Please extract each line of the listing below that contains the word "computer". Case matters.

▶ [MATERIAL SUPPLIED]
_ _ _
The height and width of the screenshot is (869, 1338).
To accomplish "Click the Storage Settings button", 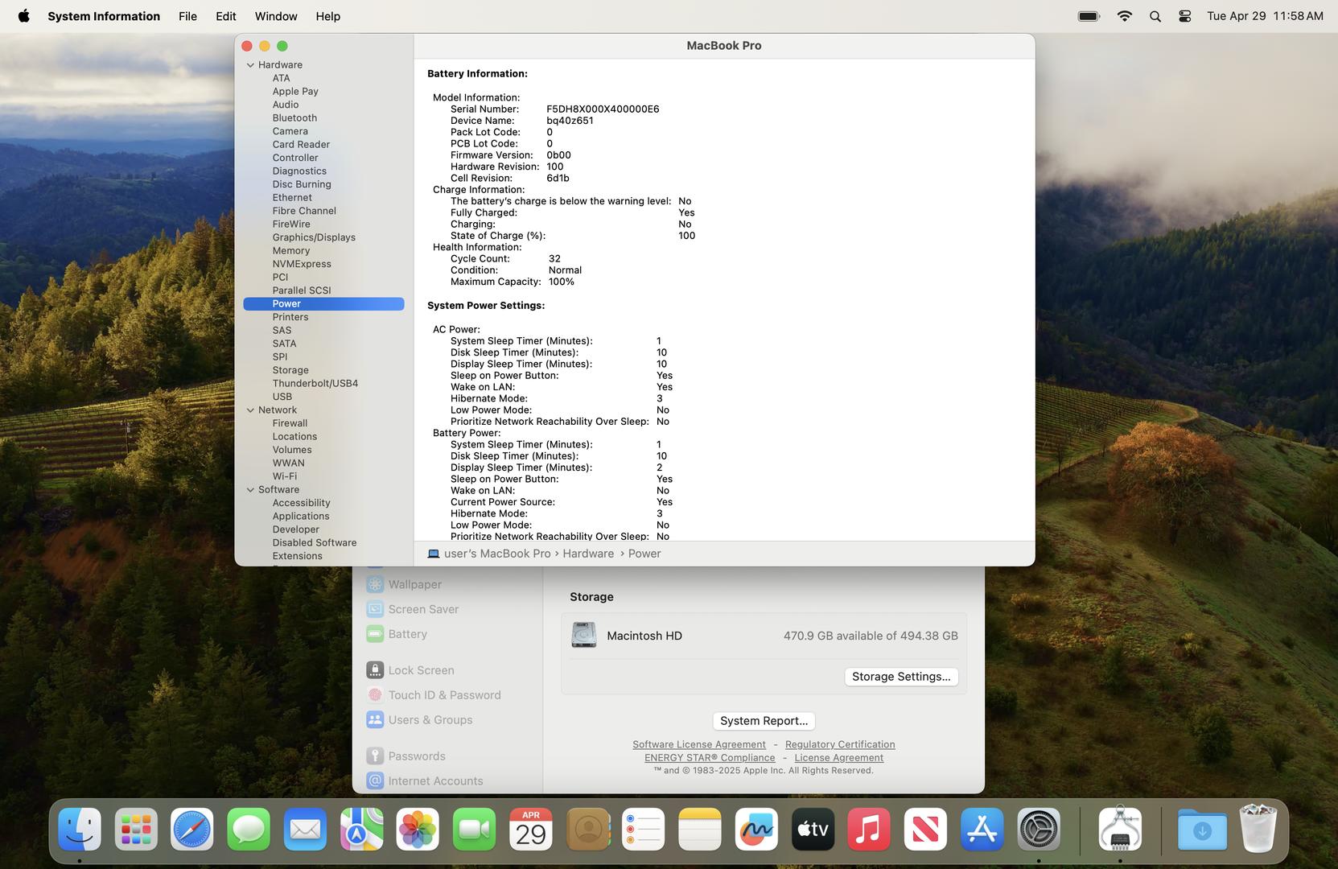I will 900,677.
_ _ _
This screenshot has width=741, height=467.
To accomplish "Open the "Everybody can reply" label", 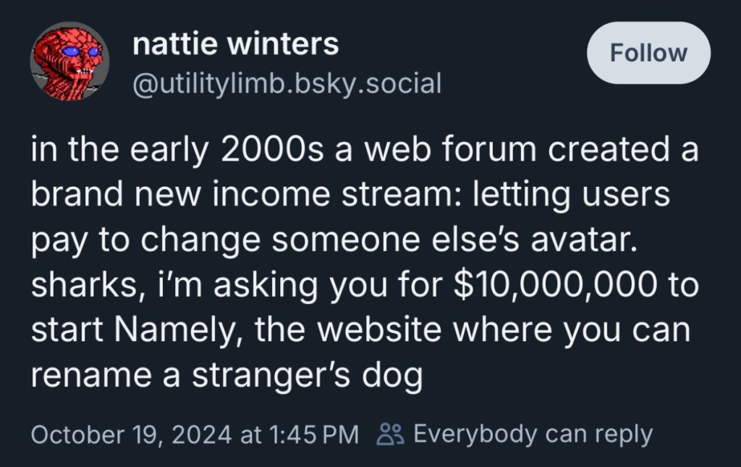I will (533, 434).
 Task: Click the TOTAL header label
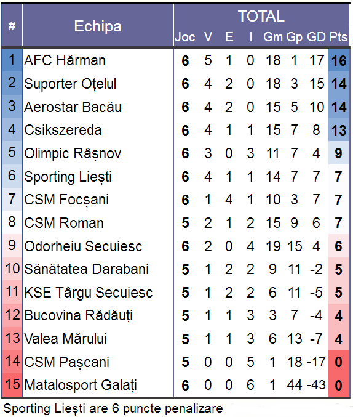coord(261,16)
_ _ _
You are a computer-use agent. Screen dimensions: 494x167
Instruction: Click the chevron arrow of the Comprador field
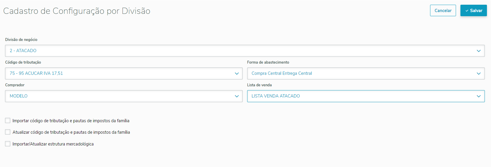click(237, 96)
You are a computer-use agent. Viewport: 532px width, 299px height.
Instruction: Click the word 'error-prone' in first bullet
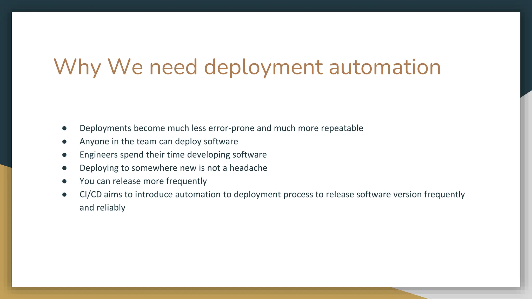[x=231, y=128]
_ _ _
▶ [RESPONSE TO THE TASK]
You are a computer-use agent. Screen dimensions: 494x167
You are a computer-use agent. Viewport: 532px width, 299px height.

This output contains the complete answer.